Now that I have all my fellow panelists’ papers, I can get a better sense of what I want/need to say. Roger Lane points out that school shootings are very rare events although could take a longer view on this. There are several cases of students murdering teachers from the nineteenth century, including that of Etta K. Barstow, who was stoned to death by several of her male students. Kathleen Jones is looking at Seung-Hui Cho’s erasure from public memorials of Virginia Tech, and his transformation from lone gunman to face of evil to failure of campus and community mental health.
This seems to be an interesting counterpoint to stories about Robert A. Hawkins, aka the Westroads Mall Shooter in Omaha, Nebraska. An article in the Omaha World-Herald from last Friday says that “HHS did its best to treat Hawkins.” Well, what they did was spend hundreds of thousands of dollars for inpatient treatment while he was a ward of the state. Why was he made a ward of the state? Because his father’s military health insurance ran out and making him a ward of the state was the only way he could get mental health care for his son! Similar things happen in CT all the time, according to my friends at DCF and DMHAAS — the state would rather put children in foster care or state-run facilities than pay for them to be cared for at home by their own families. Then, once these children reach 18, they are let out on the streets, or if they’re lucky, get a bed in an adult facility. This is yet another reason why we need universal health care, especially for children and young people!

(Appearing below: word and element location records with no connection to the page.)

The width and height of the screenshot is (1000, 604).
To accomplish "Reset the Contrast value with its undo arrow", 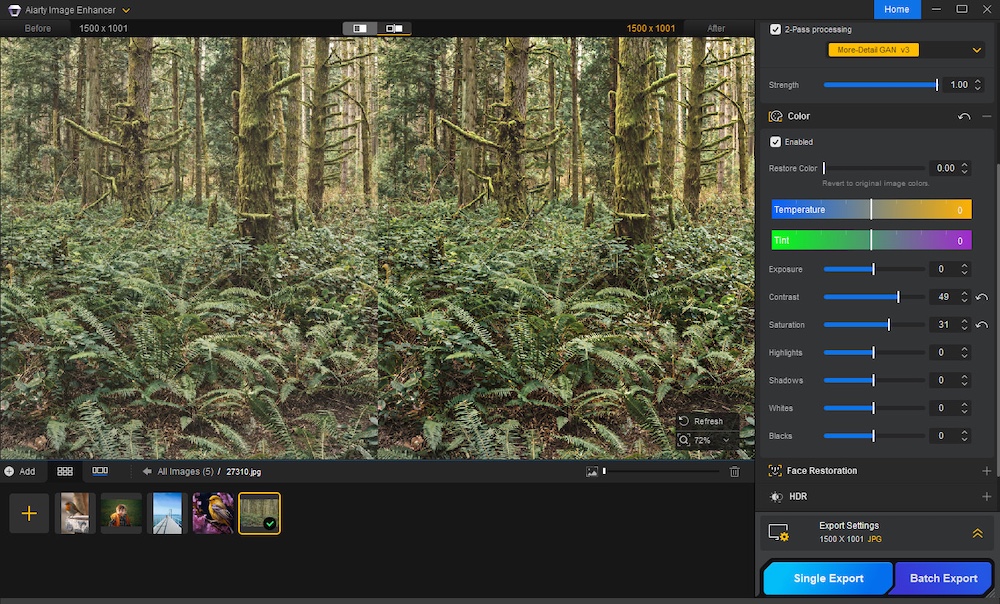I will tap(981, 297).
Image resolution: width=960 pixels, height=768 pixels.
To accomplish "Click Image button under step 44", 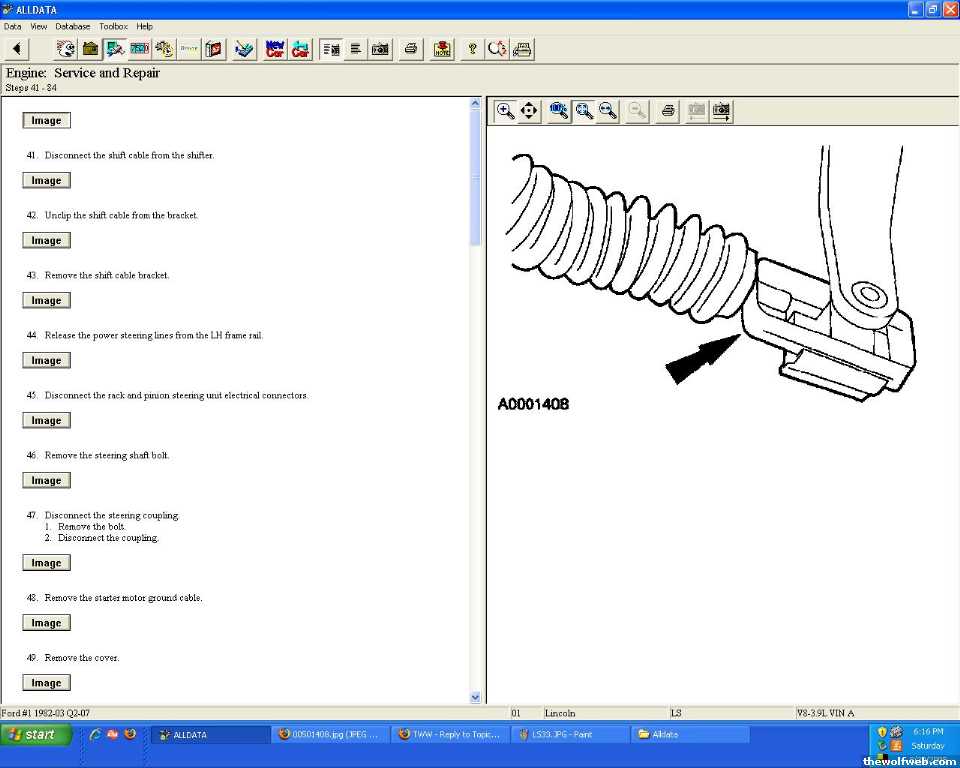I will point(46,361).
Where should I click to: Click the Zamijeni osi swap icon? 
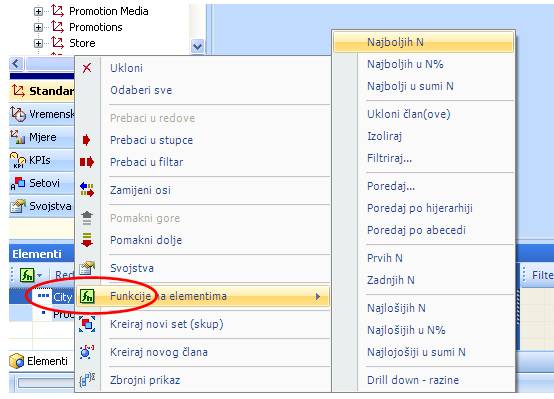(87, 189)
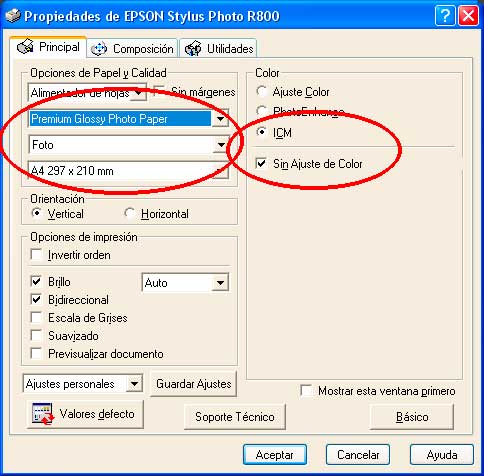Click the Aceptar button

click(275, 455)
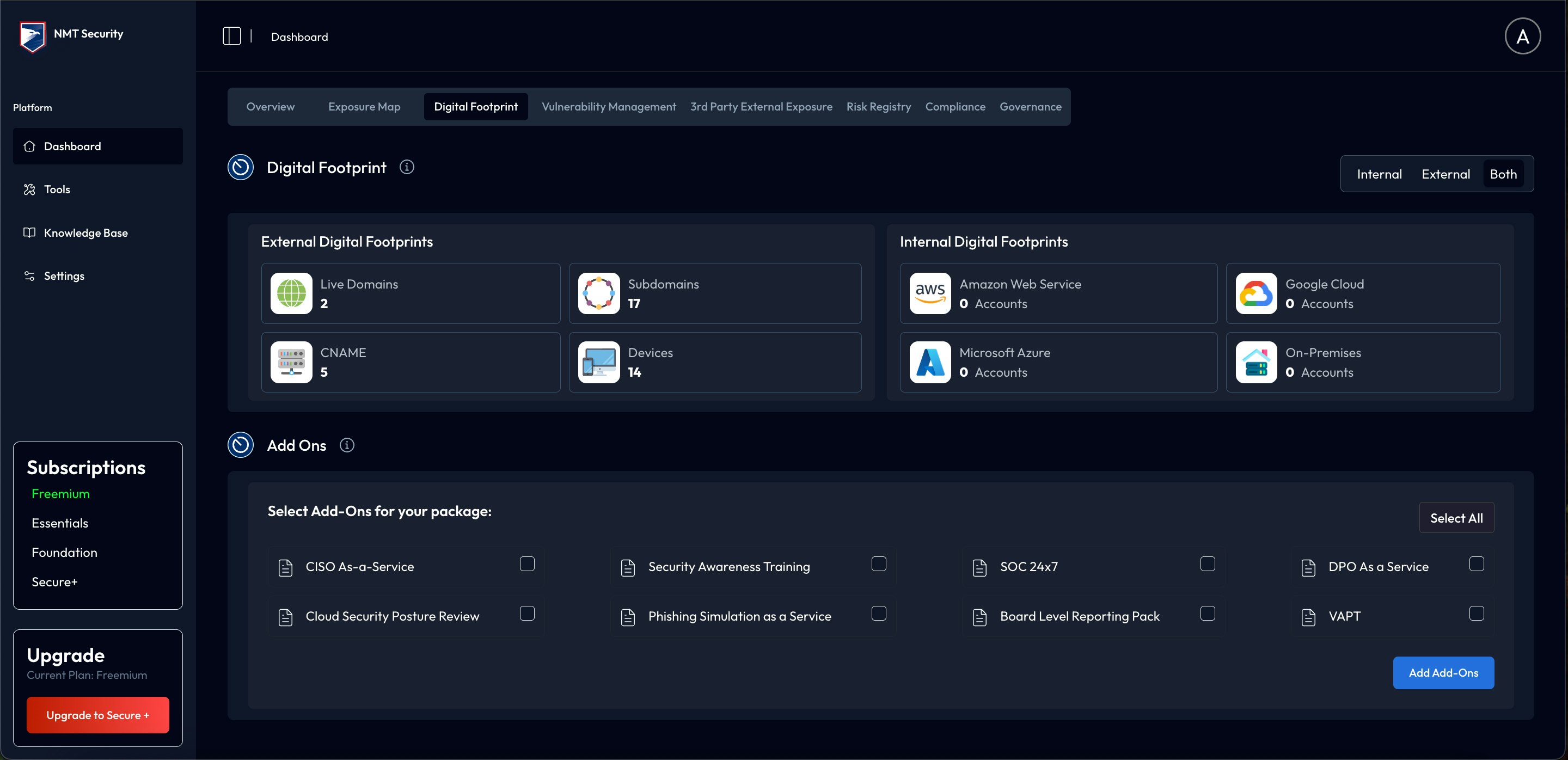1568x760 pixels.
Task: Select the Amazon Web Service AWS icon
Action: [x=929, y=293]
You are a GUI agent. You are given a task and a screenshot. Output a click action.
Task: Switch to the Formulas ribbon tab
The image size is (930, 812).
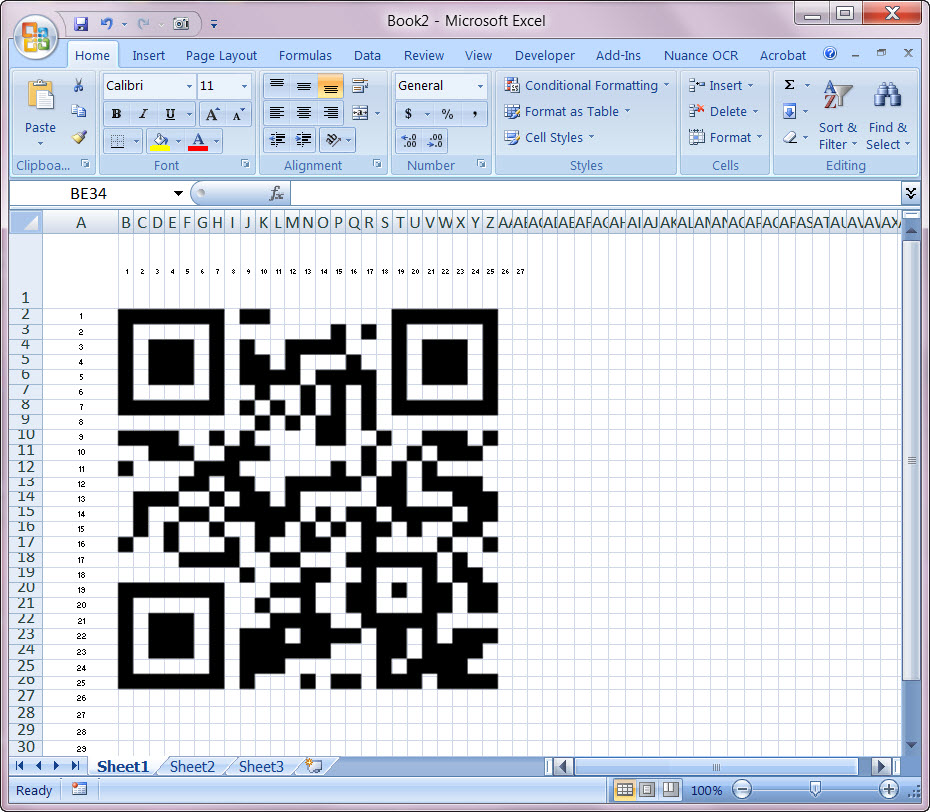pyautogui.click(x=305, y=55)
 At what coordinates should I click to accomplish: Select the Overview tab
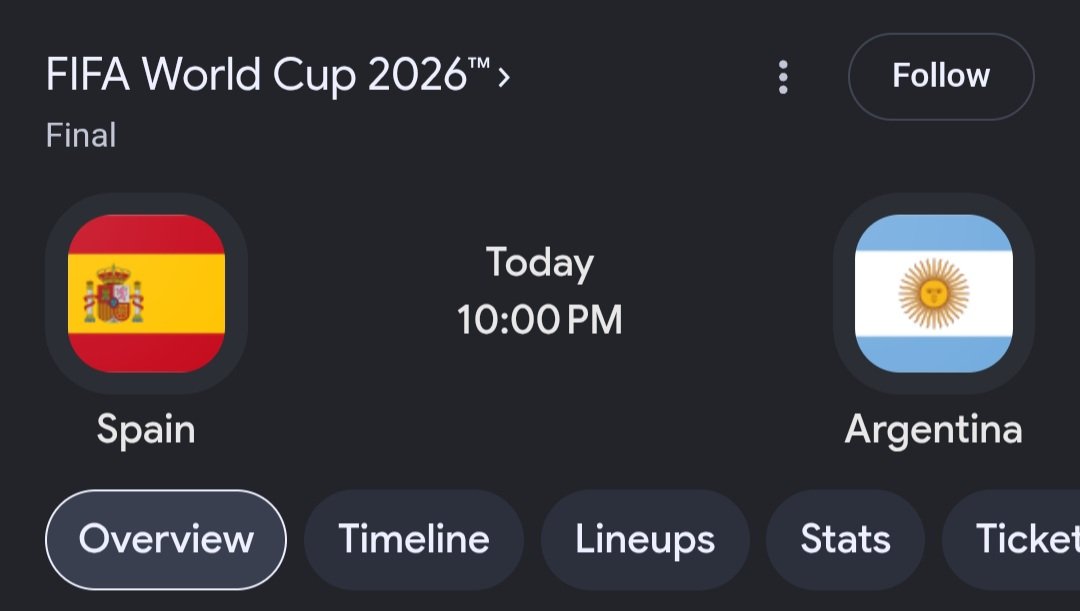[166, 539]

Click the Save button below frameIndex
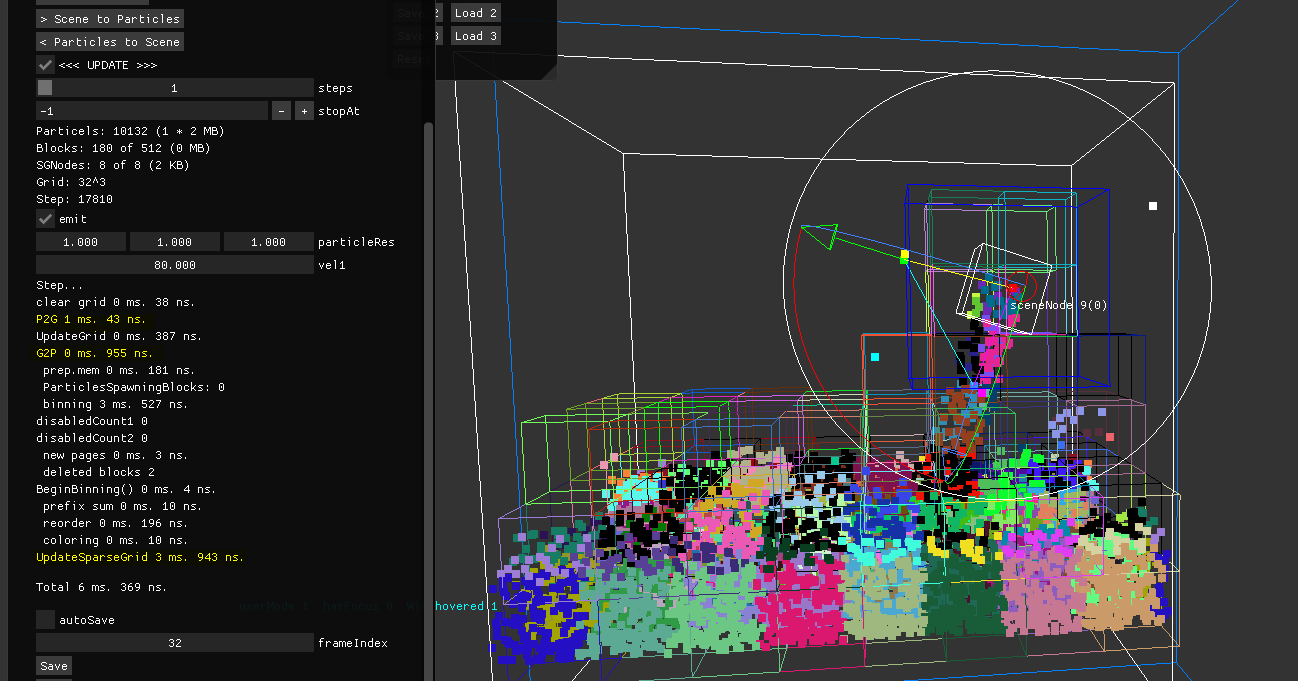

Last week I received a draft from my co-panelist Steve Mintz for a session at the annual meeting of the American Historical Association. Wow that guy is organized, so now I’ve got to get cracking on my presentation! The theme of the panel is
“Secure … for Whom? Campus Violence in Historical Perspective, from the Bell Tower to Blacksburg”
Some thoughts on Steve’s draft:
1. He discusses the bell tower shootings by Charles Whitman at University of Texas, Austin in 1966. Steve prefaces this with a discussion of Charles Starkweather and Caril Fugate and says these murders “were not disseminated through a sensationalized media, nor were they viewed as cultural symptoms.” This claim seems at odds with the historical record — Starkweather was compared with, and even cultivated, the image of James Dean in “Rebel without a Cause,” and described as a symbol of postwar youth out of control. They later went on to inspire a number of popular culture representations of youth murder and anomie, including the films “Badlands” and “Natural Born Killers.” I would agree that Whitman’s shooting was portrayed “as a shocking symbol of the social disintegration of the 1960s” but this was not new. One sees the same themes in discussions of Starkweather and Fugate, as well as the Leopold and Loeb trial in the 1920s.
2. Steve argues that “rampage killings challenge popular conceptions of mental illness.” On the contrary, I think they reinforce misconceptions about mentally ill individuals as prone to violence. [see excellent article on media coverage of Virginia Tech shootings by Otto Wahl].
3. warning signs — only became available after the shootings. Should these have been released? Patient rights to privacy being debated in mid-1960s, largely in response to criticisms of college psychiatry by Thomas Szasz as well as revolt against “institutionalized paternalism” by students.
4. describes Whitman as “superfically normal” — seems to reinforce notion of mentally ill as a different species from the rest of humanity. What is normal exactly? Who decides? Description of Whitman parallels that of Leopold and Loeb — i.e. precocious but unstable, brain abnormalities, etc.
5. mentions misogyny/harassment of women — this was true of Cho as well.
6. Overall, theme of security is aimed at victims and survivors — what about security for those who share diagnosis with the killer? Should they be labeled as “threats”?
For my paper, I may start with Szasz’ critique of college psychiatry since it was published shortly after the Texas shootings.